C’est ici que l’on rencontre alors le statut qu’il attribue à l’individu dans sa philosophie d’ensemble – ce qu’on peut appeler son « individualisme ». Mais il l’assume d’une manière singulière sur laquelle il faut insister pour finir, sous peine de contresens car, pour dire franchement les choses et actualiser le propos, on est à l’opposé de la philosophie individualiste contemporaine dont Macron se réclame et qui fait tant de ravages. Pour commencer, il oppose à cet individualisme libéral du 20ème siècle celui de ses ancêtres, autrement progressiste, qui croyait en l’avènement d’une société de liberté collective par le libre jeu du marché et des interactions individuelles (voir Bentham, par exemple). Le libéralisme d'aujourd’hui a mis fin à cette utopie naïve : il aura mis au centre de son projet un individu doté de capacités innées et d’un esprit d’initiative naturel, oubliant tout ce que l’individu doit à son environnement, c'est-à-dire à son milieu social, en bien comme en mal.
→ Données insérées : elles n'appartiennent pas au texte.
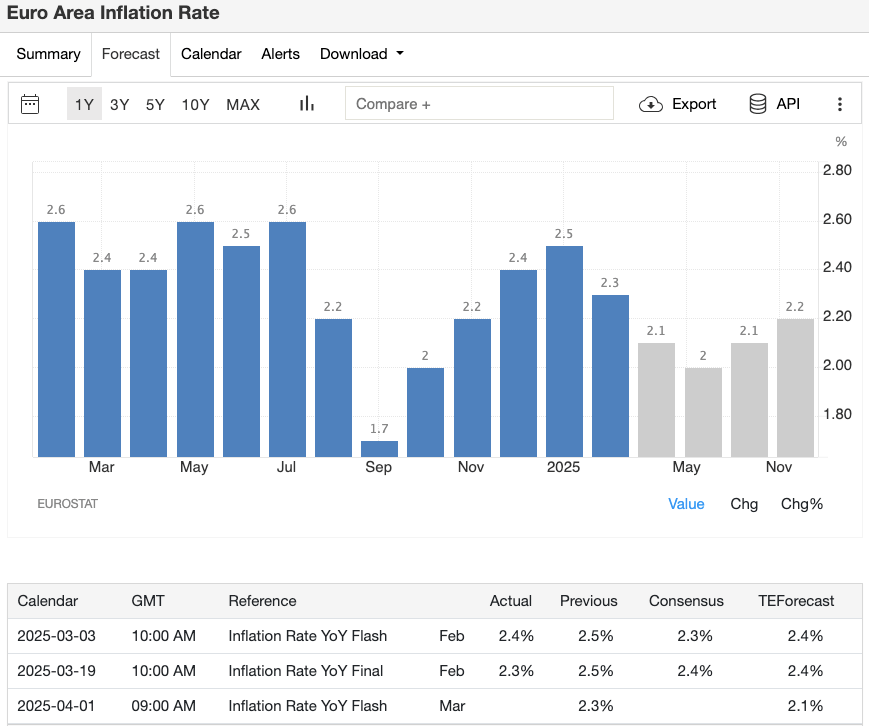This screenshot has height=726, width=869.
Task: Open the Calendar tab
Action: tap(211, 54)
Dès lors Dewey, qui sait que les classes sociales existent et que le capitalisme produit de considérables inégalités de développement chez les hommes, va se pencher sur la notion d’individualité, sans renier la place centrale qu’il faut accorder aux individus dans l’action. C’est le premier concept qui prime pour lui : car autant celui d’individu renvoie à une réalité factuelle, voire à une unité arithmétique séparée pour une part des autres, autant le second est normatif et relationnel. Il est au cœur d’une visée politique à caractère éthique (ou moral encore une fois) qui vise à promouvoir l’accomplissement de toutes les potentialités de vie de l’individu et chez tous les individus. C’est le contraire direct du libéralisme actuel qui sacrifie la personnalité de la majorité des hommes, leur individualité donc, les voue à une existence médiocre ou rabougrie au nom de l’efficacité économique d’ensemble – autre appellation pour désigner l’égoïsme de quelques uns.  Et Dewey peut soutenir ce qui n’est qu’un paradoxe apparent, à savoir que le libéralisme capitaliste se caractérise non par  un excès d’individualisme mais par une insuffisance d’individualisme au sens où lui Dewey, l’entend : il ne met pas l’épanouissement individuel, cette valeur humaine essentielle,  à la portée de tous ! On ne peut donc que s’incliner devant une pareille philosophie et l’humanisme politique qui la porte, en souhaitant qu’elle ait l’écho qu’elle mérite amplement.

                                                                 Yvon Quiniou 

NB : Je développe la théorie des valeurs de Dewey dan mon prochain livre, Nouvelles études matérialistes sur la morale. Hume, Rousseau, Dewey, Russell, Marx, Gramsci, à paraître en septembre chez Kimé.